Around 2018, I realized I could no longer maintain doing a side job (the manual labor) with my main job (the mental labor) because the latter was suffering. That’s when I left manual labor behind completely. So, all-in-all, it’s been about three years of only mental labor.

That’s the space I thought I always wanted to be. I’m tired of wearing out my body; I’d rather wear out my mind. I’m tired of my back always hurting. These manual labor jobs aren’t stimulating my mind enough. Those were the kinds of thoughts I had and why I wanted to get away from manual labor.

Well …

I didn’t realize I missed manual labor until I started doing it again inasmuch as these side gigs, such as Amazon Flex, Instacart and DoorDash consist of manual labor. I like sweating! I like knowing I worked hard! I like physically feeling it. And yes, I’ve changed my tune on Instacart compared to my original review: I actually enjoy it now!

To be sure, I get that same sort of worn-out feeling on the mental side. When I put the paper to bed on Tuesdays, I feel absolutely mentally drained most Tuesdays and it’s a rewarding feeling, as odd as that sounds. But there’s also just something to sweating! And being sore!

I’ve enjoyed that from my Instacart delivering of groceries, particularly when some of these people are ordering big cases of water and pop and live in apartments where the delivery is more than going to a residential porch.

Nobody is more surprised than I am. I know you’re all probably sick of me talking about these side gigs at this point, but it was a surprising feeling I had last weekend and I wanted to share it.
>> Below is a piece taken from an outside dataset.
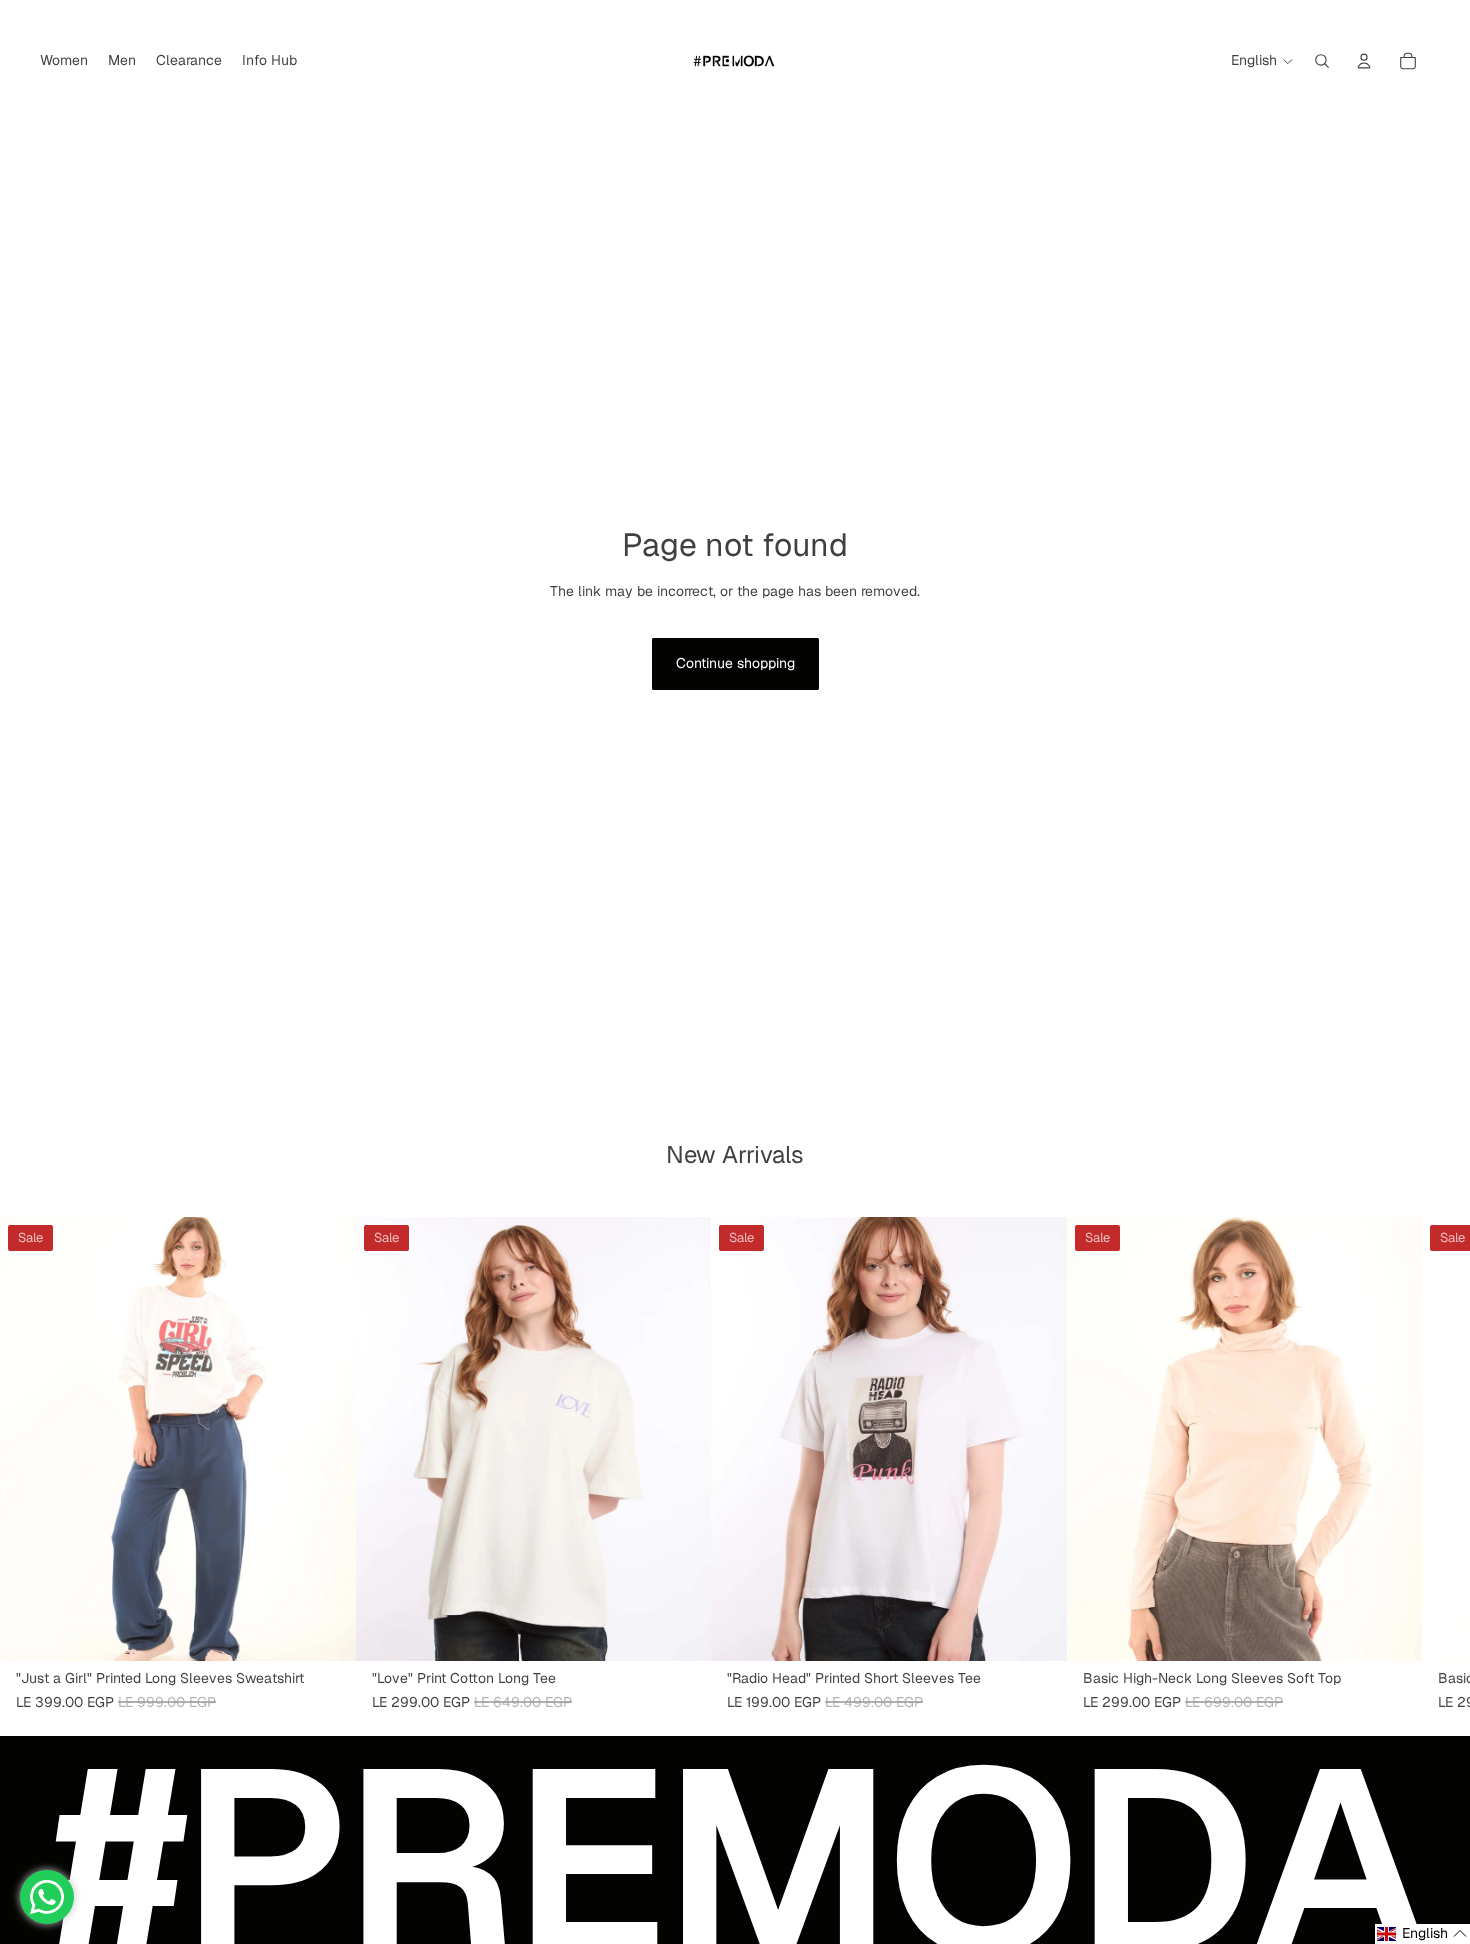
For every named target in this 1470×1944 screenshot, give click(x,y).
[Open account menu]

What manual jobs have you had? Did you enjoy them? And um, do you miss them?!

9 thoughts

  1. Sometimes we just don’t realize how good those jobs can be. Maybe you like the thrill of being really busy and having the opportunity to be outside. For me, that’s what I would love about your current jobs. I’ve had tons of jobs over the years. But I think my favorite job was when I worked at a biotechnology company for 8 years. Everyday was different and I think that’s what I liked best. I never knew what project or experiment awaited me. And my second favorite job was working at a paint store. Talk about manual labor! Lol… It was brutal lugging 5 gallon jugs of paint around, but I loved getting to organize all the paint supplies and mixing paint was always fun. I was in the Army too and so that was obviously a lot of manual labor. But I think that was my least favorite career choice.

    Liked by 1 person

    1. Whoa, you’ve had quite the range of occupations! You’re exactly right about being busy and being outside! When you’re doing that kind of manual labor, and staying busy, the time goes by fast.

      Biotechnology sounds a lot like journalism then, you never know what to expect each day!

      Liked by 1 person

  2. Thanks for sharing. Your post just highlights how difficult unemployment can be, not just due to the lack of income but, also, the lack of a sense of achievement at the end of a day, whether physical or mental.

    Would it be ok to share this post on my site, again? I’ll link and credit, as usual.

    Liked by 1 person

  3. Just to add, I appreciate that if without a job, people often have other unpaid jobs, such as childcare, self-care and so on but, I suppose, if you’re unable to feel fulfilled, unemployment can be so tough on self-esteem and mood.